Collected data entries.
# # # #

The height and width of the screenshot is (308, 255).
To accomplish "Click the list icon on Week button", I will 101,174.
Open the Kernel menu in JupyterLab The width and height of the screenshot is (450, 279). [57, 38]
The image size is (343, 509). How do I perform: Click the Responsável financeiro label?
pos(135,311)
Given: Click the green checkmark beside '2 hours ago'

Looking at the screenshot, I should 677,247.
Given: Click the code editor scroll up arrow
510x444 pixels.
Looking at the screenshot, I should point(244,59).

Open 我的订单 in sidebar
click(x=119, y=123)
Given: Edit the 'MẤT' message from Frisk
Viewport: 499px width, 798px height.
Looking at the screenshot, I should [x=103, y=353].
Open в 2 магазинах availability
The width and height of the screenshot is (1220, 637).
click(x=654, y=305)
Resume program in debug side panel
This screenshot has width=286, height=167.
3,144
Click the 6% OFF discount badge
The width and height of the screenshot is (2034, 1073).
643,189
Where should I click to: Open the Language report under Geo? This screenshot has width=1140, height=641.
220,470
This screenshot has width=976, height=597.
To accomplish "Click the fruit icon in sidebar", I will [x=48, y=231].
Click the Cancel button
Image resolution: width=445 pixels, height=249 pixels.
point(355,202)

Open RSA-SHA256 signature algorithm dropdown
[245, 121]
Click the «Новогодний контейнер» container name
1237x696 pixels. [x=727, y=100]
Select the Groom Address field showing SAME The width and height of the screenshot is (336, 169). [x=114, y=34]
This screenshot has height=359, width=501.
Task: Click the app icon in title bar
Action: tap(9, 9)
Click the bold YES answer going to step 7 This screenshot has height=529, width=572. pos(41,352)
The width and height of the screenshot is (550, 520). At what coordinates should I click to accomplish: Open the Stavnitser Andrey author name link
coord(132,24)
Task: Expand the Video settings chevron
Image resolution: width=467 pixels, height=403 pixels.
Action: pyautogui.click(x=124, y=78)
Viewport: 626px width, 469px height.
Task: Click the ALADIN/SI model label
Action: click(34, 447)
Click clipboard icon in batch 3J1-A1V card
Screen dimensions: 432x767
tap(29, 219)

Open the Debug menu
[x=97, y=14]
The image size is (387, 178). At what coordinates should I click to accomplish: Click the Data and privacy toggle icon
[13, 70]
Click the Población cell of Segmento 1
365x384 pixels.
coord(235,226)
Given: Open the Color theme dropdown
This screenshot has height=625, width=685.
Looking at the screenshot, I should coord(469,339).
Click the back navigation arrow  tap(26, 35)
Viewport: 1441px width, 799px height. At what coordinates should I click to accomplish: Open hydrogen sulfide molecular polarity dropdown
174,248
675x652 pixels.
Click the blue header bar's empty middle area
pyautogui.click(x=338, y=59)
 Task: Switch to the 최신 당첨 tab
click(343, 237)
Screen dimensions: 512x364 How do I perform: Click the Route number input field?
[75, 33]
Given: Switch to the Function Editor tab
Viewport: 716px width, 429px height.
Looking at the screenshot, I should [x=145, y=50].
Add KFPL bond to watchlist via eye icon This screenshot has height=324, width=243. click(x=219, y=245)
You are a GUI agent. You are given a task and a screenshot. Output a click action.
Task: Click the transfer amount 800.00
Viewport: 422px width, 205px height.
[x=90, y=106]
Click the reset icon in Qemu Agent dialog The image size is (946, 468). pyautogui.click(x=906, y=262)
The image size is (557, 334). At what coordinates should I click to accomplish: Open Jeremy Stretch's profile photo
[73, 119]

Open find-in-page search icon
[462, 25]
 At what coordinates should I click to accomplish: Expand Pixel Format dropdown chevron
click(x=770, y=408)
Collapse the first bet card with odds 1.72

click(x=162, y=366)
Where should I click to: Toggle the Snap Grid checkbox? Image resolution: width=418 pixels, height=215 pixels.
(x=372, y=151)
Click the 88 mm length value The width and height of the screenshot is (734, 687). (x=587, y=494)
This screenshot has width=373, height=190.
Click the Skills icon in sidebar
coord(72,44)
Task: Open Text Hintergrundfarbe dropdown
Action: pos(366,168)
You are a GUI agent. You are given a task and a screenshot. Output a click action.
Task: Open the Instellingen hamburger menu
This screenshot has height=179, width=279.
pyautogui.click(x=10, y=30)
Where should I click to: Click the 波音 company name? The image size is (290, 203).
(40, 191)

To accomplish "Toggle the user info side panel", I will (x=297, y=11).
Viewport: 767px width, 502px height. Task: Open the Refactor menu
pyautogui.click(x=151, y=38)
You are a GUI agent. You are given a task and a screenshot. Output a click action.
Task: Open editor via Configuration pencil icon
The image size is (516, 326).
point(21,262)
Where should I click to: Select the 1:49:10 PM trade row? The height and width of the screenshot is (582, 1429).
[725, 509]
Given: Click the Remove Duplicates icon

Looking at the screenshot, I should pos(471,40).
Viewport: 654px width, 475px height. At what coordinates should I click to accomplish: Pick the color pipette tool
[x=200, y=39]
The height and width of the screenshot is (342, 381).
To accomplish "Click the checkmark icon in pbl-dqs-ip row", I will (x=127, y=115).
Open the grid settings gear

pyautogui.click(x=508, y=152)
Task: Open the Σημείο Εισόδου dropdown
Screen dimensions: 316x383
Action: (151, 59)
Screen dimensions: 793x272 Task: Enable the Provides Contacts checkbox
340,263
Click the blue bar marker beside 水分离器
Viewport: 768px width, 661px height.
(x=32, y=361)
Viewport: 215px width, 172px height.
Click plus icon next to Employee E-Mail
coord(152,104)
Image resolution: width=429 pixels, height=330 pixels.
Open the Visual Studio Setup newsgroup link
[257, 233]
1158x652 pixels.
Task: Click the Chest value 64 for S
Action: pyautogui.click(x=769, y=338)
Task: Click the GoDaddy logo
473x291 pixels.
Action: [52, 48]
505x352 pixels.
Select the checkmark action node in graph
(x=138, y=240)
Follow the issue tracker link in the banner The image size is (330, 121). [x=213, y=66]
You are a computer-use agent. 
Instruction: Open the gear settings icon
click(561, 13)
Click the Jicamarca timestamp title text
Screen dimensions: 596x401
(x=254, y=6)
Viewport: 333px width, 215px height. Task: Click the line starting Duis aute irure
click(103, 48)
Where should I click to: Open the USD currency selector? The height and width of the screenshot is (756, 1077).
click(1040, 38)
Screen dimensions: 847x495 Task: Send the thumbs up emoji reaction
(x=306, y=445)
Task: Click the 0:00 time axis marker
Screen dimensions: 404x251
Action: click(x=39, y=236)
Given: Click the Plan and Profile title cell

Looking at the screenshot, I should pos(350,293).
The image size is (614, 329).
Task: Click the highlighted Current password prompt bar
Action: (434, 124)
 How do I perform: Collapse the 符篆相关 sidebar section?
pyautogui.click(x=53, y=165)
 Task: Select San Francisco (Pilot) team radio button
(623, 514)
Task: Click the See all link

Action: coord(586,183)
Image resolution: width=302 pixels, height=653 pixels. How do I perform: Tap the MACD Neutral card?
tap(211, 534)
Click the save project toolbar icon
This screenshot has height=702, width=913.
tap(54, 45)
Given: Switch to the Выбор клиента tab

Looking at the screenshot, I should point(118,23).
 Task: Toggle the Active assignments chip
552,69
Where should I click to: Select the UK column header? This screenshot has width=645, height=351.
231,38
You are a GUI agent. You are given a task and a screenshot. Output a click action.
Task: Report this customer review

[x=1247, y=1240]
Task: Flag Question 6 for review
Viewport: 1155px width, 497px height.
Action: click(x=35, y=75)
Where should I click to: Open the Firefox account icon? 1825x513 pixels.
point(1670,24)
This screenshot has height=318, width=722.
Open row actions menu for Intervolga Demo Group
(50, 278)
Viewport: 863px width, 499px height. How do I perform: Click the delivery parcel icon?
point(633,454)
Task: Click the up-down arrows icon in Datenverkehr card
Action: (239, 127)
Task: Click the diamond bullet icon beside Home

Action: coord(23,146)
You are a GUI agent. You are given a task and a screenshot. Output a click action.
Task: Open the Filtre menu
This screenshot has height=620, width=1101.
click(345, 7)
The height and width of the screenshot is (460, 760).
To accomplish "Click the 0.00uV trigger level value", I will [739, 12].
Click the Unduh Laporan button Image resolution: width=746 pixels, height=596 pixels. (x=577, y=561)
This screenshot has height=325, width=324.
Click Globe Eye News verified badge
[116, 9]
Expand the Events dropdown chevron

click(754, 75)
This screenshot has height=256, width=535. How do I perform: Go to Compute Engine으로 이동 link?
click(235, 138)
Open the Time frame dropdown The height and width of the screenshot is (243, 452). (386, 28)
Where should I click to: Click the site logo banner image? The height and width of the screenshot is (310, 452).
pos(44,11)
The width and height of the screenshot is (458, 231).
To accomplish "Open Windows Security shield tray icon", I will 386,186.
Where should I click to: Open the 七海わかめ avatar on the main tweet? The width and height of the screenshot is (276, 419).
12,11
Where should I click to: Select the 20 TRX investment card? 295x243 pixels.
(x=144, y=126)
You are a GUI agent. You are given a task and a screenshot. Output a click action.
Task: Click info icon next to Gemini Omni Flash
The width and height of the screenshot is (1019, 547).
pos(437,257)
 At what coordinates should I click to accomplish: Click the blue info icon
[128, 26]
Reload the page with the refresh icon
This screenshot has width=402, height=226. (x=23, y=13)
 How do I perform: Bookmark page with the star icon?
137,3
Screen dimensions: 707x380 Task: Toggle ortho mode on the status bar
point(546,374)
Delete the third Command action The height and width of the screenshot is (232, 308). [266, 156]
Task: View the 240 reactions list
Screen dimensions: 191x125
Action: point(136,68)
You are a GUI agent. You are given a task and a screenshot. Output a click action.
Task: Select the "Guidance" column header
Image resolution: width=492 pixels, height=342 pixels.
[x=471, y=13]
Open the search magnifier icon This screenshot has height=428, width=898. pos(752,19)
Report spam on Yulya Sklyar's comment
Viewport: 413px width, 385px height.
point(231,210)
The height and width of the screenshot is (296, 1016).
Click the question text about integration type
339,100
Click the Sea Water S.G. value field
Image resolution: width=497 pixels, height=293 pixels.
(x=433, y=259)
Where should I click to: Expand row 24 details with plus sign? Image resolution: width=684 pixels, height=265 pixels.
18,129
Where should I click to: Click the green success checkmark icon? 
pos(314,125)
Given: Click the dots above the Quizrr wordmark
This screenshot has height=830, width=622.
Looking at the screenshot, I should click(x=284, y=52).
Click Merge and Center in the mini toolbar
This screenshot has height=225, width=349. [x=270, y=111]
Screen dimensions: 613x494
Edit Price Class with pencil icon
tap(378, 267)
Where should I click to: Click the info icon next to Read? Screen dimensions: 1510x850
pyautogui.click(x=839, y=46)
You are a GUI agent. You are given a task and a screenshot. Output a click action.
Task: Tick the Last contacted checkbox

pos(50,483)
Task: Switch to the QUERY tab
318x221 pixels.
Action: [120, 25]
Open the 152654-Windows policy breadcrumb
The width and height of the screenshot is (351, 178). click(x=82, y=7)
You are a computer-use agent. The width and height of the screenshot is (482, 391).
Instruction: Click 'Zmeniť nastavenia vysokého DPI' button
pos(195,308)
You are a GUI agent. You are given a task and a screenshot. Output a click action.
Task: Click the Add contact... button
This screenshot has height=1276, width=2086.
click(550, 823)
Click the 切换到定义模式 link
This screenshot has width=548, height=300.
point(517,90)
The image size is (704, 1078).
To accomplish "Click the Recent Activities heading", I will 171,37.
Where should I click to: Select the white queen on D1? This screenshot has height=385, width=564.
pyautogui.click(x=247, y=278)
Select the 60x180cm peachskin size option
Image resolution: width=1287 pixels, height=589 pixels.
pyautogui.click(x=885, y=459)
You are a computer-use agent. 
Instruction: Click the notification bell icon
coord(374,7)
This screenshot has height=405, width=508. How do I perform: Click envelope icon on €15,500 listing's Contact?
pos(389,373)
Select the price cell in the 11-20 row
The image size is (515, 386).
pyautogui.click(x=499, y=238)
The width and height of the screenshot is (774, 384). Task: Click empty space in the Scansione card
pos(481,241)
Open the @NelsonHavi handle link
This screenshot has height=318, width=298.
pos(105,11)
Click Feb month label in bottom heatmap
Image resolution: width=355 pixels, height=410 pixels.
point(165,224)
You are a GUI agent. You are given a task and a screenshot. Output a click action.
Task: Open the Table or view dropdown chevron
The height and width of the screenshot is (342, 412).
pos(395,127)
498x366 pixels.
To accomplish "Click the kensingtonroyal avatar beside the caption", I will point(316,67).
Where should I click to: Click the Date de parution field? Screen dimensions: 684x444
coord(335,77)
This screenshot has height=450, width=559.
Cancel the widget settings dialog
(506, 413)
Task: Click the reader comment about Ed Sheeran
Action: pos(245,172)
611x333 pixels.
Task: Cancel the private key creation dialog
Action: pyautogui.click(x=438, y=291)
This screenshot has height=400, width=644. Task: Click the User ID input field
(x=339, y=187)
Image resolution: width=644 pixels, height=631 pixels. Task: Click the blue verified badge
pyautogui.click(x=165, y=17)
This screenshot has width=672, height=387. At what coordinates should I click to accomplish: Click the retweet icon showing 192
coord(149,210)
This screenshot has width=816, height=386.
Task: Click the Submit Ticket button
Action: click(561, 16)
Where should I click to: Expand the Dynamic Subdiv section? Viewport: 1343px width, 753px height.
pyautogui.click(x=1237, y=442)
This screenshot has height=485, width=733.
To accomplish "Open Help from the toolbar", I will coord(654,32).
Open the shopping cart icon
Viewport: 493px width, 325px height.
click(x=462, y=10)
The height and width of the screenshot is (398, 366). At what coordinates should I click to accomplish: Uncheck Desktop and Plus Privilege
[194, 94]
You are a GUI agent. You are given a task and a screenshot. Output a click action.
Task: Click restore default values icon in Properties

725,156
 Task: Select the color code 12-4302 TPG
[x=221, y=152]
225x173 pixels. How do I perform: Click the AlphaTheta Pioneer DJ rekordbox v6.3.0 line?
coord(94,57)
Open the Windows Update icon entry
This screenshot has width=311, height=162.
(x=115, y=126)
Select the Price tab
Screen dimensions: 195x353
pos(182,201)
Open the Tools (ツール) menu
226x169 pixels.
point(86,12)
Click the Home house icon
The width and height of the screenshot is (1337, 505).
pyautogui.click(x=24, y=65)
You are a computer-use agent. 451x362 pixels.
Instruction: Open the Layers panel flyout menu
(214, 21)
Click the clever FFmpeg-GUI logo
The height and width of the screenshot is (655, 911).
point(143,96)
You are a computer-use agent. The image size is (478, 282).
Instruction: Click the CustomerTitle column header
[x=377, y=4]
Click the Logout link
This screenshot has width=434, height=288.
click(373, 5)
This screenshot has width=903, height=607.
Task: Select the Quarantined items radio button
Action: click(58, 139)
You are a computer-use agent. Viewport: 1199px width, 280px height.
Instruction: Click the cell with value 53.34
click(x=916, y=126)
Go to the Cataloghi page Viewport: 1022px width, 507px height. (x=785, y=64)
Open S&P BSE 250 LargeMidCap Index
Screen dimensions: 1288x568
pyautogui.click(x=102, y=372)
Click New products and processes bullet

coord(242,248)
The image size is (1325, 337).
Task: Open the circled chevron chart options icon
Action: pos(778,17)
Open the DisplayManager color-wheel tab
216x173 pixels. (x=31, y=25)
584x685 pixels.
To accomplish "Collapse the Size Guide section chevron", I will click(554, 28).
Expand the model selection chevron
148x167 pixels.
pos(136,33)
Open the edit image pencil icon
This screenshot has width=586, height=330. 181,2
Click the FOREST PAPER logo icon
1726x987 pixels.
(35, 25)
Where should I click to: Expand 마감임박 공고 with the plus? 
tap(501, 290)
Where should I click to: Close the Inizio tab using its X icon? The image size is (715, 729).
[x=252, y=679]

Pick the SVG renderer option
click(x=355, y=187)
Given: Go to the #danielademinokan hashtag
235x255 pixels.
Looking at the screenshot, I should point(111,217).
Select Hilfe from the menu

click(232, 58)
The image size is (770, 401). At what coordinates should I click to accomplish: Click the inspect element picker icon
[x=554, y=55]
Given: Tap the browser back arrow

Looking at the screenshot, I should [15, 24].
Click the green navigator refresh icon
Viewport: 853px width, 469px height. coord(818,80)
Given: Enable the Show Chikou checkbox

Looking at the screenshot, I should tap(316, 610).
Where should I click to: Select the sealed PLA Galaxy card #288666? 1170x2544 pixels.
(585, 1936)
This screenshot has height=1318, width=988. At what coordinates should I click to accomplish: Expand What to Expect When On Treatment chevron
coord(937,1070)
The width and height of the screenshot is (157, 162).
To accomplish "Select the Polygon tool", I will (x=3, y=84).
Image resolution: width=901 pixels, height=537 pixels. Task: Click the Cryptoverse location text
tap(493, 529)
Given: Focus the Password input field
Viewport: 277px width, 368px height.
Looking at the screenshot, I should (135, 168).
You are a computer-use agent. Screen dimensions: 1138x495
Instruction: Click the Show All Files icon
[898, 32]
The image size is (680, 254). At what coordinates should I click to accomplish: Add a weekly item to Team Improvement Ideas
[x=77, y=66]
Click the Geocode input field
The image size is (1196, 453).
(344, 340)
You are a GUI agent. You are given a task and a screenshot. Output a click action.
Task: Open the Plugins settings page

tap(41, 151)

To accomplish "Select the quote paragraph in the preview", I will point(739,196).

# # # #

Try it. Where a line above holds the string "computer", copy that line.

Output of the exercise.
You are a computer-use agent. 
You are a computer-use agent. The width and height of the screenshot is (482, 391).
You are a computer-use agent. 
You are a computer-use agent. 451x362 pixels.
You are a computer-use agent. The image size is (478, 282).
You are a computer-use agent. Viewport: 1199px width, 280px height.
You are a computer-use agent. Screen dimensions: 1138x495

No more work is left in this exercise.